START Text excerpt

# Cross Country Ski Questions



## barebackjack (Sep 5, 2006)

Im thinking about getting some cross country skis for hunting this winter.

I know nothing about it.

It will be hunting, so little to no trail skiing. One of my deer hunting spots is over a mile and a half of open ground just to get to the woods, I think skis would be a great, quick way to cover that ground. Also could come in handy coyote hunting in open ground.

Im 6' tall about 145 pounds.

What size/type of gear do I need? Anything to get me started would be great.


----------



## H2OfowlND (Feb 10, 2003)

The best thing to do would be to go to a store and talk to someone in the ski department. You can spend A LOT of money on skiing equipment, so learn as much as you can. Check out this site for good, discounted gear and equipment. http://www.sierratradingpost.com/
Also, just make sure you are in shape, since cross country skiing will whoop your butt!!

H2OfowlND


----------



## alleyyooper (Jul 6, 2007)

Most of the so called cross country skis sold today are for touring on groomed trails.

Real cross country skis we use for hunting are a bit wider and shorter than the touring type. We had a horriable time finding a ski shop that would order what we wanted. They really want to sell you what they stock.
We also went with the higher topped ski boots since we were going thru deeper snow and the low ones filled with snow easier getting socks and feet wet. Remember your weight alone means nothing, figure in the heaver hunting cloths (carried in the back pack) insultated hunting boots gun,bow and ammo for same, and just all the stuff we tend to carry in.

I went out and measured mine. they are Trax No Wax, 3" wide 6.5' long with the pinch 3 pin binding.
The wifes touring skis are 2" wide and 7.5' long to compair

I and my partners have been useing them for about 18 years for youte hunting as well as late season deer hunting in the UPPER.

 Al


----------



## Maverick (Mar 4, 2002)

> Most of the so called cross country skis sold today are for touring on groomed trails.
> 
> Real cross country skis we use for hunting are a bit wider and shorter than the touring type


Spot on!

Considering you are in good shape I would just use snow shoes. They will be easier to control (considering it will be your first time. There is some finess to them that takes time to get down and it's harder to learn without trails). I promise you the first time you get going on them you will feel like bamby on ice! The reason I say this is that I used to be a ski instructor for Vail Resorts (for about 5 seasons). We would occansionally do tours on CC ski's and we could always tell who was on them for the first time! IMHO snow shoes will be less hassel in the long run and cheaper!


----------



## SJB (Jul 2, 2003)

Maverick knows.
Snow shoes are the way to go. I second the motion.


----------



## Plainsman (Jul 30, 2003)

BBJ since our PM conversation the other day I thought I would run out and take a pic for you today.

END Text excerpt

» **Challenge**
Answer these questions from the ski thread above:
1. How much open ground lies between barebackjack and the woods at one deer hunting spot?
2. How wide and how long are alleyyooper's Trax No Wax skis?
3. For about how many seasons did Maverick work as a ski instructor for Vail Resorts?

START Information provided

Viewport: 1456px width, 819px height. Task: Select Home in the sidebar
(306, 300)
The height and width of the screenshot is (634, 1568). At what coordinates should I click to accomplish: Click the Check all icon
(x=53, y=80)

END Information provided

» **Exercise answer**
1. Over a mile and a half.
2. 3" wide and 6.5' long.
3. About 5 seasons.